Additional details and impacted files
@@            Coverage Diff             @@
##           master    #2289      +/-   ##
==========================================
+ Coverage   86.79%   86.86%   +0.07%     
==========================================
  Files          24       24              
  Lines        1598     1599       +1     
==========================================
+ Hits         1387     1389       +2     
+ Misses        211      210       -1     

:umbrella: View full report in Codecov by Sentry.
:loudspeaker: Have feedback on the report?
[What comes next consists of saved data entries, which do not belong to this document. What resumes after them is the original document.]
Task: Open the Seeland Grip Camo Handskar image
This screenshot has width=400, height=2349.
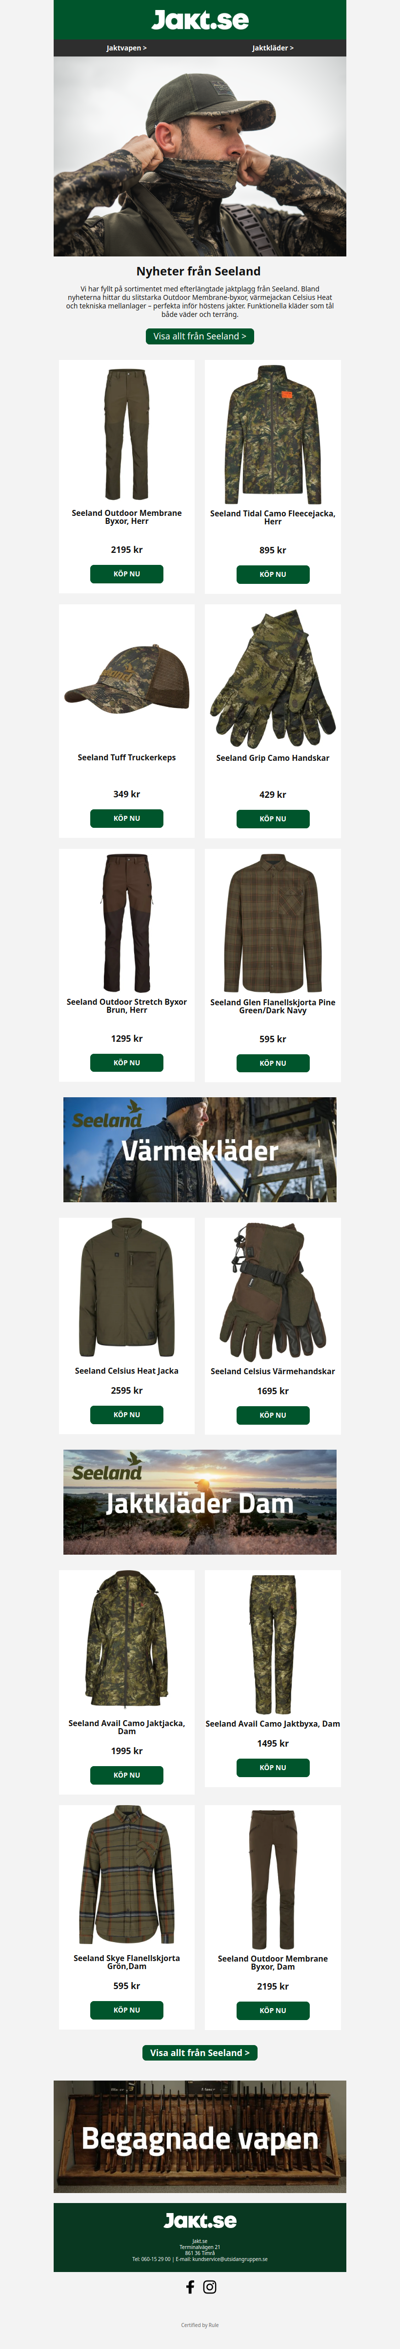Action: (x=273, y=678)
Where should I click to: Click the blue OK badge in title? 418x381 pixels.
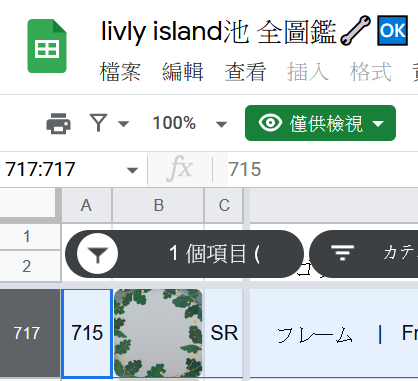[x=392, y=31]
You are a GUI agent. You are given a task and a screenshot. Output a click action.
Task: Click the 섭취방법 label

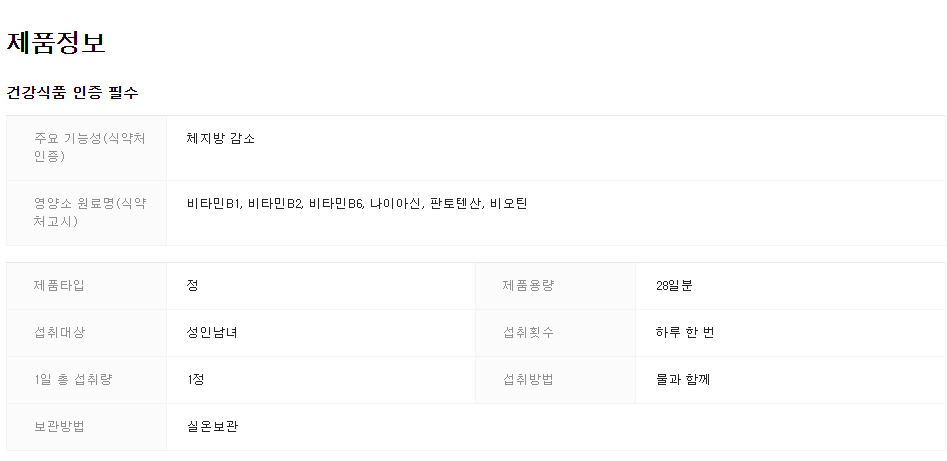click(x=528, y=379)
Share it here.

codecov[bot] avatar Jul 17 '24 15:07 codecov[bot]

@willtebbutt, could you please take a look at the logs of the failing CI runs and comment on whether these are likely to be Tapir issues, or something we need to address? In one case zero_tangent goes into infinite recursion, in another we expect LogDensityProblemsAD.ADGradient to return a LogDensityProblemsAD.ADGradientWrapper but we seem to get a Tapir.CoDual instead.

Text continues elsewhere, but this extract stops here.